Now we have O’Hara and Mrs. Akalitus running into each other in the God Hallway where Jackie makes life decisions while piano music plays on the soundtrack. Akalitus is sitting at the base of the Mary statue, busily shoving a granola bar or something in her mouth. O’Hara: “I’ve never seen you eat.” Akalitus: “I like to hide my humanity whenever possible.”

O’Hara decides to join her at the feet of Mary, and then launches, still fussing about the stupid magazine where Coop had a cameo and she didn’t even get a footnote. Akalitus: “Do you REALLY care?” Apparently O’Hara does, because she fidgets with her couture and doesn’t directly answer. Akalitus: “Would it help to know that you’re in my all-time top 5?” O’Hara: “Who are the other four?”

We end the episode with Jackie finally dragging her butt home. She enters the house with her normal weary and overwhelmed attitude, hears the kids laughing and playing in the other room, and goes to greet them.

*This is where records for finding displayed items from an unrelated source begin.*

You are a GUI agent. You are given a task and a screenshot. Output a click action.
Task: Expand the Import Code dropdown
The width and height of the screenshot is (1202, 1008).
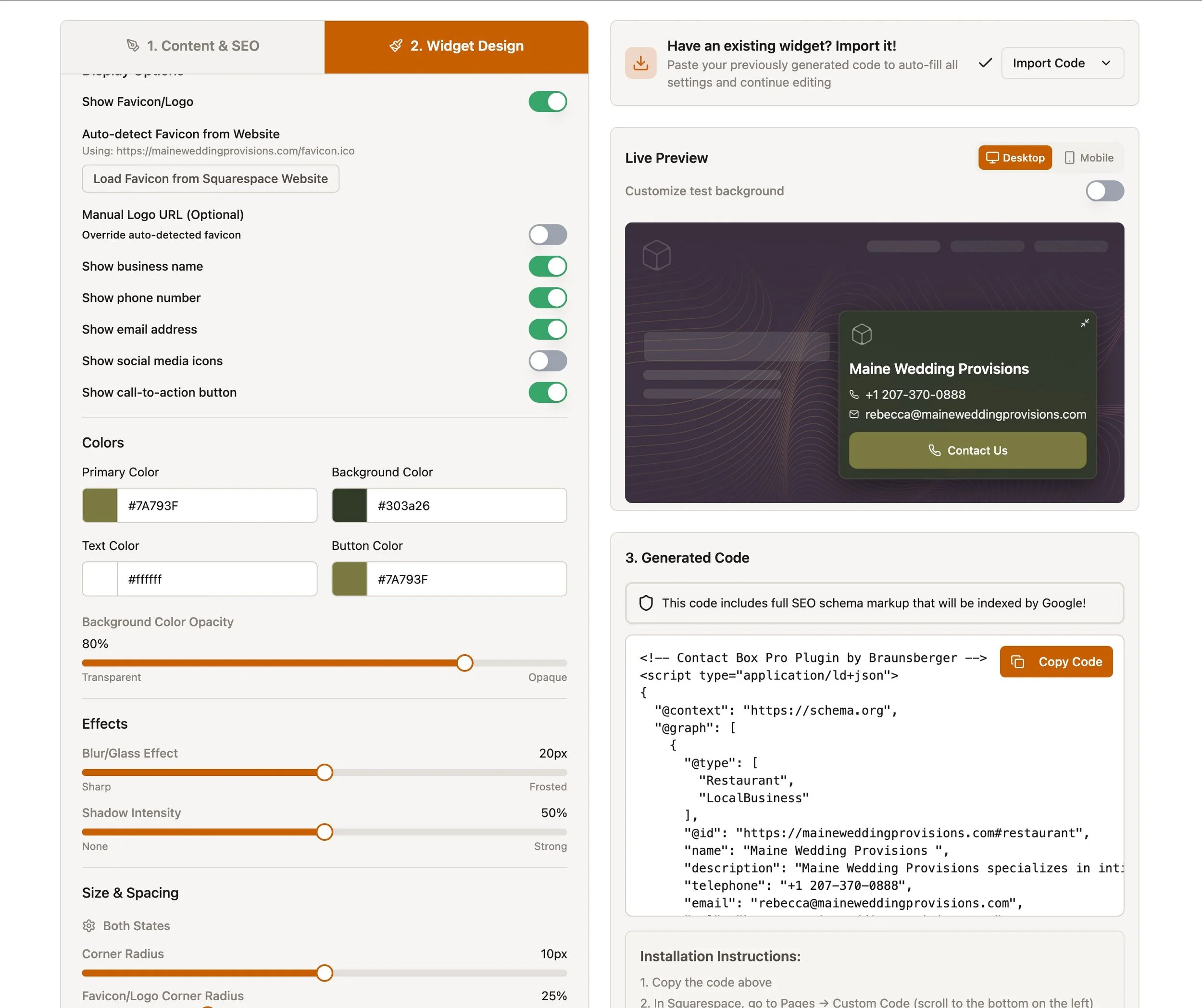[x=1062, y=63]
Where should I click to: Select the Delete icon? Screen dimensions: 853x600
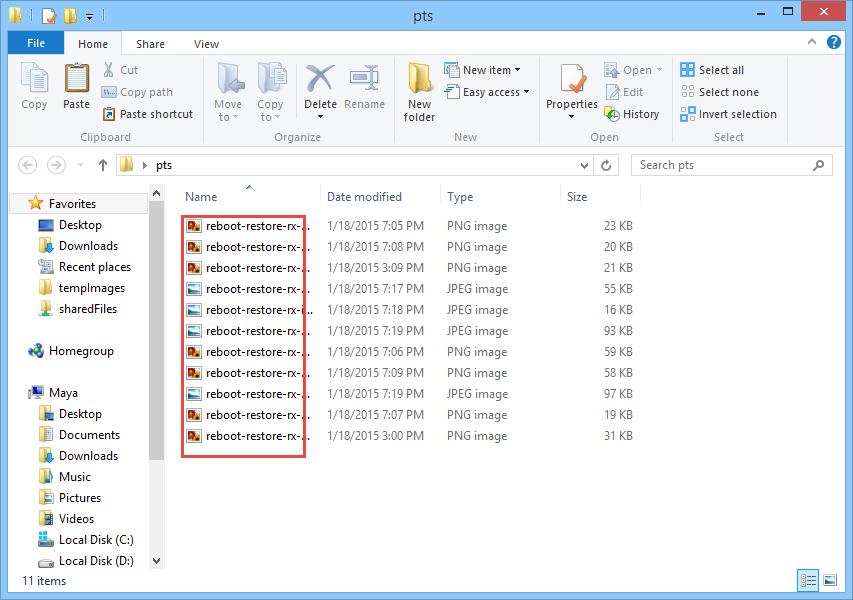click(320, 88)

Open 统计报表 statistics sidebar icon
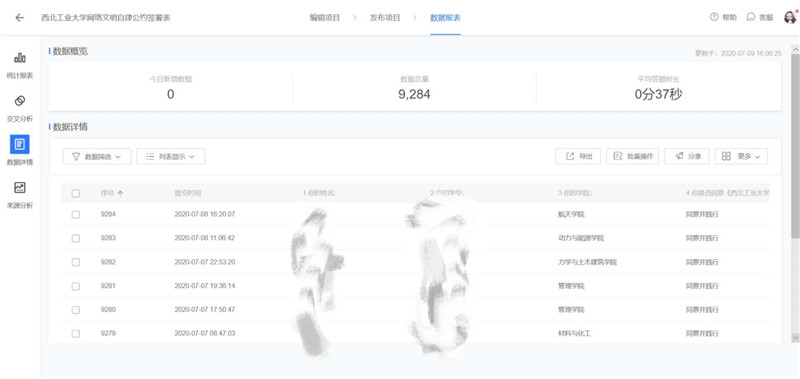[20, 58]
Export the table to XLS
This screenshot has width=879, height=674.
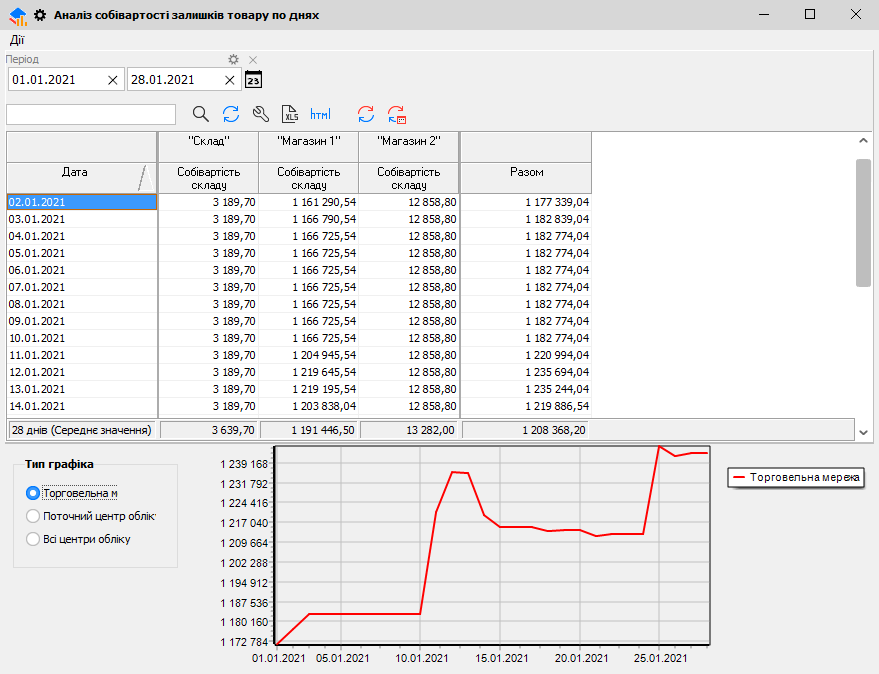pyautogui.click(x=290, y=114)

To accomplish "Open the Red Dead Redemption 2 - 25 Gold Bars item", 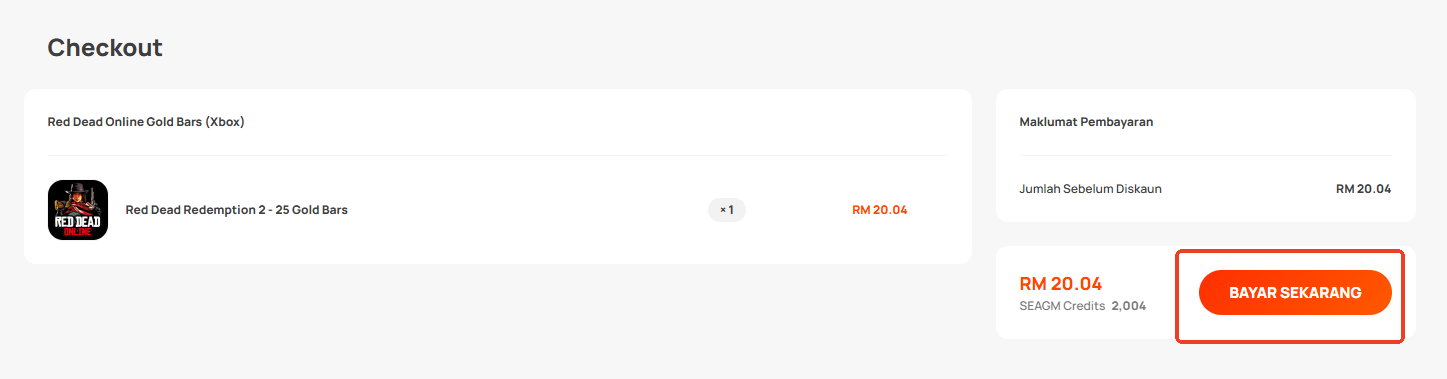I will 236,210.
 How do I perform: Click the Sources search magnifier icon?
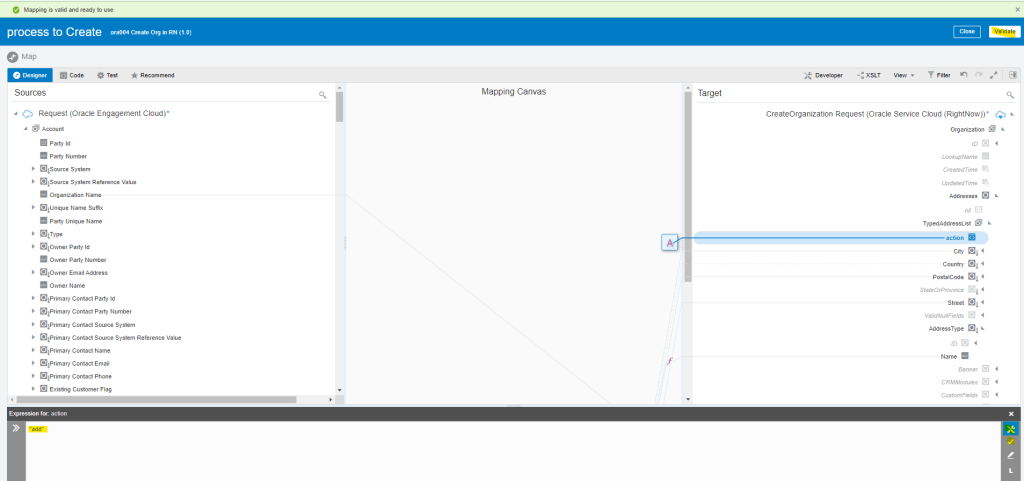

Only to find that Kevin is there with the babysitter he apparently found. And the babysitter’s name is Eddie. THAT Eddie. Surprise!

Gee, Jackie, guess you didn’t really think this thing through. You were so insistent that Kevin didn’t allow an old ex-girlfriend to be near your children (who are already so messed up that Godzilla could babysit them without any real trauma), you actually opened the door for something much more hazardous. The man you boinked to ensure a steady supply of drugs, the man who faked a suicide to get your attention, is now sitting on your living room floor and playing Chutes and Ladders with your troubled offspring.

Would you like to make a statement to the press now, Jackie?